А человеческий подвиг, ценимый современниками, доподлинно знающими, чего он стоил, не обязательно будет зачтен грядущими поколениями читателей.

Для Казакова такое положение было вынужденным и страдательным. В конечном счете это было признание жизни, ее глубинного измерения. Что бы ни происходило вокруг, ночь всегда остается с нами.

Это было честно.

Тем разительнее обнажается беспочвенность усилий тех сегодняшних авторов, кто пытается выключить литературу из времени, вырвать из потока жизни, сделать предметом праздной игры ума и стилистических упражнений. Пресловутый кокон обретает брутальные замкнутость и прочность и возводится в принцип, иной раз не без ссылки на «элитарную» традицию, к каковой причисляется и творчество Юрия Казакова.

 

Намеренно аполитичная, ориентированная больше на поэзию в человеке и вокруг человека, чем на остроту публиц. страстей, проза К. не признает категоричности суждений и оценок, она свободна от какой бы то ни было тенденциозности, вольно или невольно сужающей худож. пространство [Холмогоров: 323].

 

Что тут возразишь? В самом деле, зрелый Пушкин, Достоевский, Лев Толстой, Лесков, Чехов, не говоря уже о более склонных к «остроте публиц. страстей» классиках, действительно сузили «худож. пространство» донельзя...

Мутная тьма, в которую погружается сознание нынешних поколений читателей не без участия «намеренно аполитичных» авторов, совсем не похожа ни на прозрачные многоцветные и многозвучные ночи раннего Казакова, ни на «аспидную черноту» его поздних прозрений. Трагедия большого русского писателя не может быть разменной монетой в игре, разрушительной для отечественной литературы и самой жизни народа.

 

 

Литература

Дедков И. Дневник. 1953-1994. М.: Прогресс-Плеяда, 2005.

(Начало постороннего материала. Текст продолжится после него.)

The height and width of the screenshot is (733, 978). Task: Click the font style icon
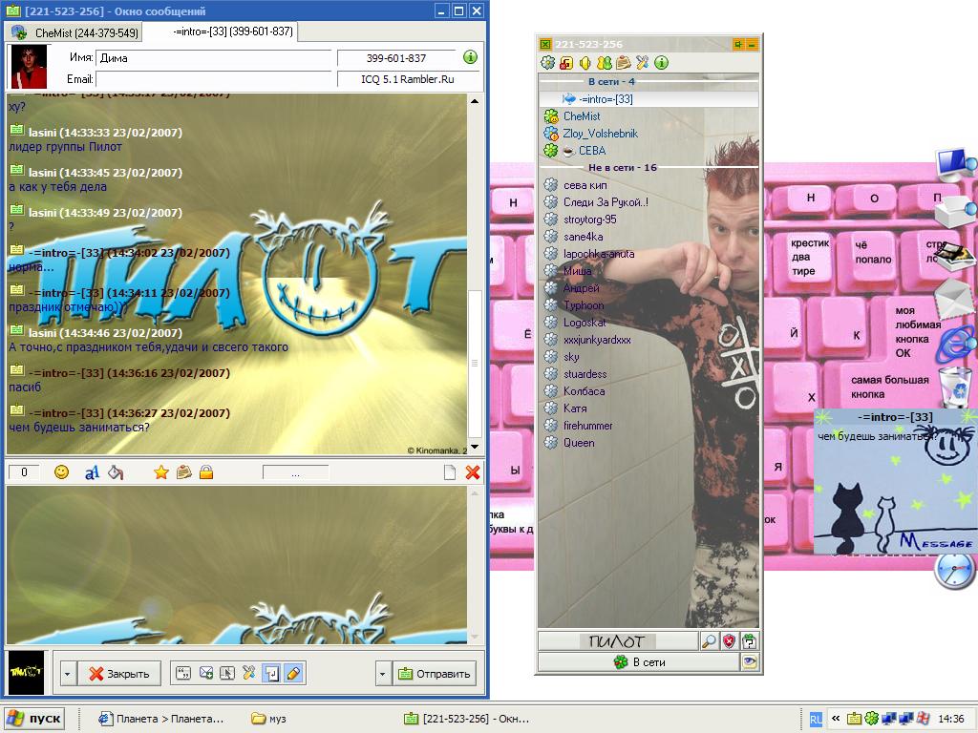coord(92,472)
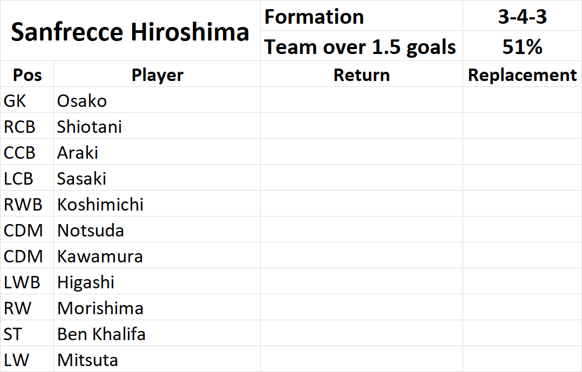
Task: Click the empty Replacement cell for Morishima
Action: (522, 307)
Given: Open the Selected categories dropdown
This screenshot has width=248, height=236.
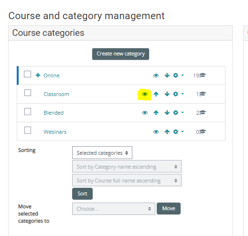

Холмогоров М. К. Юрий Казаков // Русские писатели 20 века. Биографический словарь / Гл. ред. и сост. П. А. Николаев. М.: БРЭ; Рандеву - А. М., 2000. С. 322-324.

 

Bibliography

Dedkov I. Dnevnik [Diary]. 1953-1994. Moscow: Progress-Pleyada, 2005.

Kholmogorov M. K. Yury Kazakov // Russkie pisateli 20 veka. Biograficheskiy slovar’ [Russian Writes of the 20th Century. Biographic Dictionary] / Ed. P. A. Nikolaev. Moscow: BRE; Randevu - A. M., 2000. P. 322-324.

 

 

С Н О С К И

[1] Высказывание А. Битова о Казакове в документальном телевизионном цикле «Ни дня без строчки. Трава забвения», фильм 1-й (реж. П. Стрельников, 2006): «Он стал писать до “оттепели”. И это было безнадежно. А закончил он писать до “перестройки”. Представьте себе, в каком диапазоне работал этот человек. Глухо, глухо и глухо».

[2] Здесь и далее в цитатах курсив мой. - С. Я.